La memoria siempre duele

La narrativa de Miguel Ángel Hernández (Murcia, 1977) ha supuesto, con dos señeras novelas, «Intento de escapada» (2013), sobre determinadas supercherías del arte moderno, y «El instante de peligro» (2015), acerca del valor rememorativo de las imágenes, todo un hallazgo: trabajada prosa conceptual, matizado intimismo psicológico, lograda recreación de ambientes, amena agilidad coloquial, incisivos planteamientos éticos, intrigante desarrollo argumental e inteligente crítica de la cultura conforman los ingredientes de un realismo sobrio, introspectivo, clásico y al tiempo testimonial.
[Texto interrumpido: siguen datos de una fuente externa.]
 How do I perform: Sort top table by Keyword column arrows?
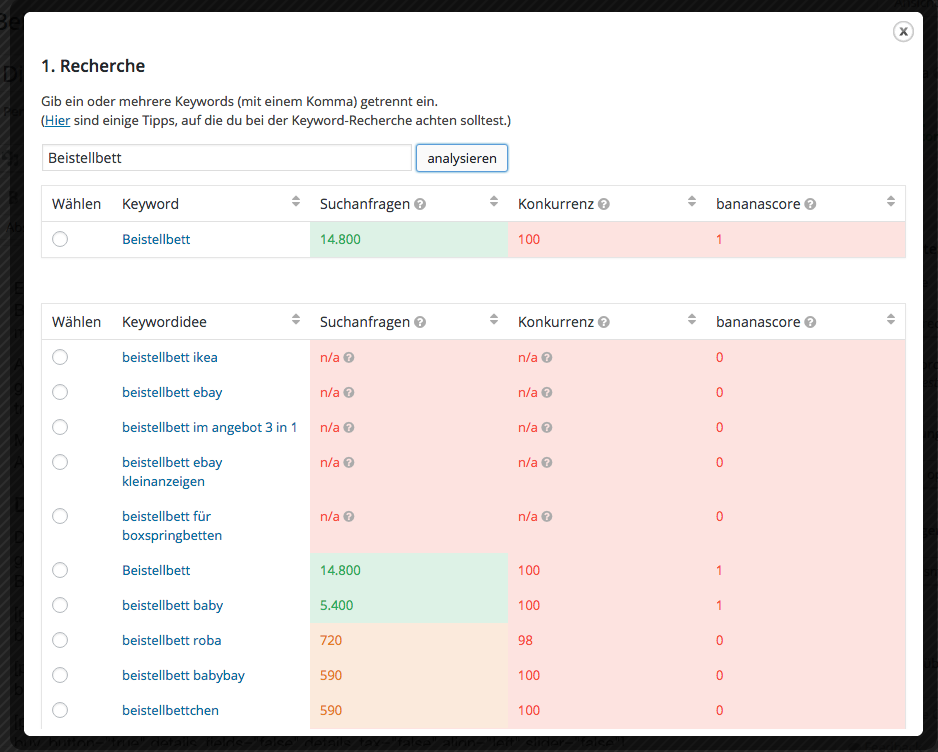[296, 203]
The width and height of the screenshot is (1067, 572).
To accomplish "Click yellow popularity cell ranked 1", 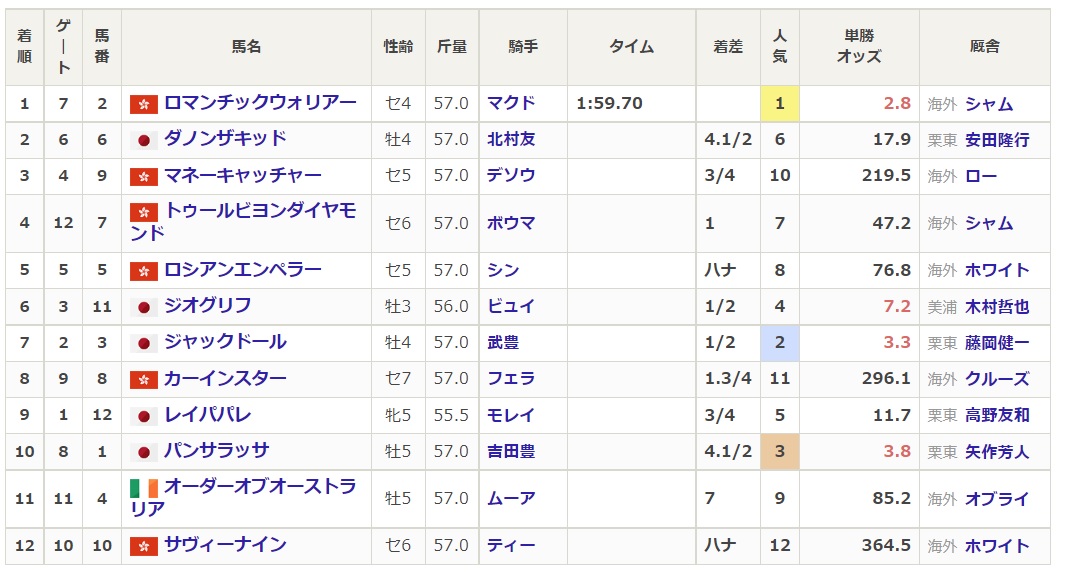I will coord(780,103).
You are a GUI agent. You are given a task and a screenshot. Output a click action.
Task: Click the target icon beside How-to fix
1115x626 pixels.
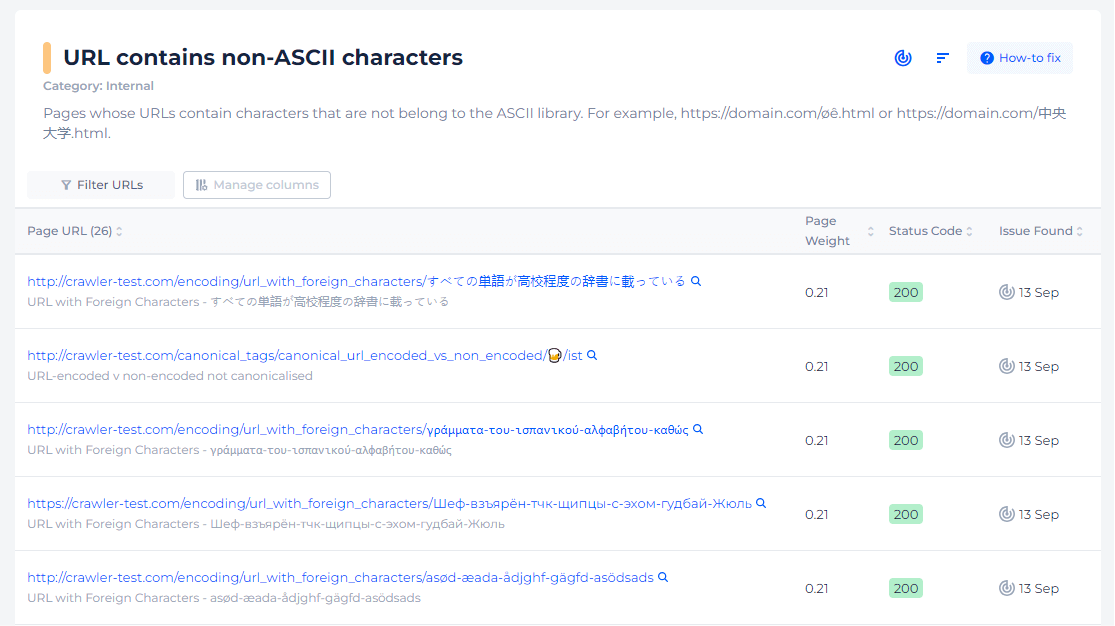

En la línea del relato autobiográfico aparece ahora «El dolor de los demás», historia que parte de un trágico suceso real: en la Nochebuena de 1995 un buen amigo del autor, entonces un despierto adolescente en el medio rural de la huerta murciana y hoy profesor universitario de Historia del Arte, asesinó a su hermana y se suicidó después arrojándose a un barranco. Los motivos de tan dramático hecho, la reconstrucción de aquel pasado, su huella actual en la identidad del novelista y las consecuencias de esa catarsis personal forjan una trama de imprevisible resolución. Un incidente traumático desencadena así un proceso revisionista plagado de desnortadas expectativas, inciertos porqués y obsesivas especulaciones. Viene a la memoria «Amarillo» (2008), la novela del malogrado Félix Romeo, en la que trataba de comprender el suicidio del amigo escritor Chusé Izuel, quien se arrojara del balcón del piso que compartían.

El duelo de los otros

Encabeza el libro una cita de Susan Sontag, ya que un ensayo suyo, «Ante el dolor de los demás», se vertebra sobre la difícil empatía con el duelo de los otros, la imposible complicidad profunda con la conmoción ajena. La acción avanza en dos planos paralelos: el ambiente de amigos y familiares que habitan el recordado pasado del pueblo de la tragedia y la actualidad del presente donde el protagonista investiga sobre aquellas circunstancias reanundando compañerismos colegiales, revisando archivos periodísticos y, sobre todo, ahondando en la incidencia personal de unos hechos de los que ya no puede escapar, en sentenciosa conclusión: «Y supe entonces claramente que nada se borra del todo, ni el bien ni el mal, que el pasado permanece y nos acompaña eternamente, como una sombra que no siempre podemos descifrar» (pág. 295).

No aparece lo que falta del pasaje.